Cavaan Moyakamela is a man of few words playing in the field of dreams, but his actions speak volumes. He has single-handedly made a difference in the lives of an isolated, poor community in the Limpopo Province. And he has done so through cricket.
The Oaks Cricket Club is not what you’d expect it to be. There are no oak trees lining the outskirts of this field. There is no quaint clubhouse offering shade for spectators from the relentless bushveld sun. No dressing-room facilities for players, no fancy scoreboard. As a matter of fact, there is no grass field at all, no cricket pitch. Just a massive cement slab, the remnants of an old fruit store, long forgotten and worn out. This uneven, cracked surface with its outfield pock-marked by rocks and rubble is the most unlikely home ground of the thriving Oaks Cricket Club.
MAN WITH A PLAN
The coach and founder is Cavaan Moyakamela. His involvement with cricket happened per chance, twenty years ago. Over the course of two decades, it has become a way of life for him, a passion he now shares with a bunch of youngsters from the Maruleng district in Limpopo. The club offers these kids an opportunity to rise above social deprivation, poverty and isolation, against all odds.
‘I was still in high school when I started the club,’ Cavaan explains. ‘It was in 1996, during the cricket World Cup tournament. South Africa was crushed by the West Indies in the semi-finals. At the time, cricket was not a popular sport among black people. Very few of us here knew how the game was played and very few watched it on TV. Soccer was about the only sport we were interested in.
‘But I saw that game, by chance. I watched how the Windies beat the Proteas and it changed my whole world. These black guys beating the all-white SA side. That was something I’d never experienced before. So I decided to find out more about the game. I got a tennis ball and made a cricket bat from a piece of wood. And I started to teach myself by watching and copying the players on TV. I guess that’s where the first seeds of passion for cricket were planted.’
LEARNING ON THE JOB
Although he has no formal training, Cavaan acquired his skills and knowledge by simply watching broadcasts on TV. Soon his passion created interest and word spread in the community.
‘I started coaching part time in 2009 and full time in 2013. At that stage, the club had about 30 members. Nowadays we have many divisions of teams, from under-13s to under-19s. We also have a girl’s under-15 team and we are playing in the school leagues,’ he proudly explains. The Oaks Cricket Club now consists of 75 members and more kids join on a regular basis.
So what inspired him to share this passion? He answers without hesitation. ‘The love I have for cricket and the informal education it provides these youngsters. It teaches them responsibility, decision-making, respect, teamwork, discipline – in combination with this great game, it helps to build a good, solid community. It provides that window of opportunity that was not there before, the belief in a better, brighter future.’
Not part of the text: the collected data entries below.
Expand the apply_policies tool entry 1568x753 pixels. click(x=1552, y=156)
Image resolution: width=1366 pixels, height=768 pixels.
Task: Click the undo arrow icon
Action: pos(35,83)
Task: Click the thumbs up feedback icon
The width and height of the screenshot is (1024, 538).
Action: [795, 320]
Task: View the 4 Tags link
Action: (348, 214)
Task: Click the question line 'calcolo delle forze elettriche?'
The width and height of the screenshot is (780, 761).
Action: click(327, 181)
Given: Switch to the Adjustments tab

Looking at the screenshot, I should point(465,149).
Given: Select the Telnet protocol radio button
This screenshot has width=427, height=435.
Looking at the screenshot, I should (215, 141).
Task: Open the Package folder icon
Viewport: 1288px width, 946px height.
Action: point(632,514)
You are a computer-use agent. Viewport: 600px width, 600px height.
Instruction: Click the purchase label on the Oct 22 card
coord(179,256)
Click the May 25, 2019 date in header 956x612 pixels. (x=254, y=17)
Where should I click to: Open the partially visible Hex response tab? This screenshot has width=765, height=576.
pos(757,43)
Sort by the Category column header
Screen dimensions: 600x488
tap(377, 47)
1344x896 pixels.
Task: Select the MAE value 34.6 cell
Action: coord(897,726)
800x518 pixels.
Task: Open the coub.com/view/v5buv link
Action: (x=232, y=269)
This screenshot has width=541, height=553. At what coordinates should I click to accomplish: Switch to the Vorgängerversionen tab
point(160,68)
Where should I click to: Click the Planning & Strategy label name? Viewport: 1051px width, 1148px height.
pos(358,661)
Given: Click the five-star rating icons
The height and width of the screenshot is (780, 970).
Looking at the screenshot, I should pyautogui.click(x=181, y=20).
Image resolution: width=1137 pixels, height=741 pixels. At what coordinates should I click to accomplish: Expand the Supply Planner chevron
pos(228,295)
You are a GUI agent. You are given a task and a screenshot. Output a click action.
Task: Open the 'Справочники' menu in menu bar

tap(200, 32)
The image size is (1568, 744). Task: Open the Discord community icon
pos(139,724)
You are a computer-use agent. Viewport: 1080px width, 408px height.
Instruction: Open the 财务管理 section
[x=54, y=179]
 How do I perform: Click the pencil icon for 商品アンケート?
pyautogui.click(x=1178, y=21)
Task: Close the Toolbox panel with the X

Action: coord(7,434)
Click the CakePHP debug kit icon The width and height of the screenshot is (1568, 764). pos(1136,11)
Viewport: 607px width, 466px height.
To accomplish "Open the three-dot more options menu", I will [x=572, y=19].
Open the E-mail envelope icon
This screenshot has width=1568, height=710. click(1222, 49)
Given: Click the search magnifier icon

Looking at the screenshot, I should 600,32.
Playing cricket, Cavaan continues, also leads to a fit, active and healthy society. ‘The main focus of the club is to help create a future for these kids. I do not want them to get involved with alcohol and drugs. There is a lot of that stuff going on around here. I get these youngsters to join the Oaks Cricket Club and chase their passion.’
TRIUMPH OVER ADVERSITY
Sure, there are major challenges to face. Cavaan explains, ‘The playing surface is not ideal at all. Our cement field stands out like a sore thumb compared to urban schools where kids enjoy their cricket on proper fields. Our kids have the passion to play the game, but it is a constant challenge to do so under such bad conditions, with a lack of practice nets, a serious shortage of equipment, limited game time against other teams for our juniors and no cricket clinics in our area.’
Cavaan’s impressive efforts have, however, not gone unnoticed. Hendrik Hancke, a journalist from the local Letaba Herald newspaper, happened upon the Oaks Cricket Club one day when he was on an assignment. He started chatting to Cavaan and taking pictures of the kids playing cricket. Then he wrote an article about the club out there in the middle of nowhere. Soon after that, he contacted his friend Niel van Deventer, an award-winning producer. The two began the Field of Dreams initiative – a documentary they hoped would generate more interest in the Oaks Cricket Club.
THE ONLY WAY IS UP
After the article and the trailer for the documentary came out, Cricket South Africa became involved and local cricket authorities in the province have offered assistance and provided proper equipment. Local businesses have also come on board. Bosveld Sitrus in Letsitele, for instance, takes care of Cavaan’s salary, provides transport for the kids to and from league games and has promised to build the club a proper cricket field and training nets by the end of the year.
One man’s mission to make a difference in his community is paying off. Cavaan Moyakamela started with nothing but a love for cricket and a dream to help the young people in his community. He believes in one simple principle: if you have the passion, you can make a difference and help build a better South Africa. With passion, you can move mountains.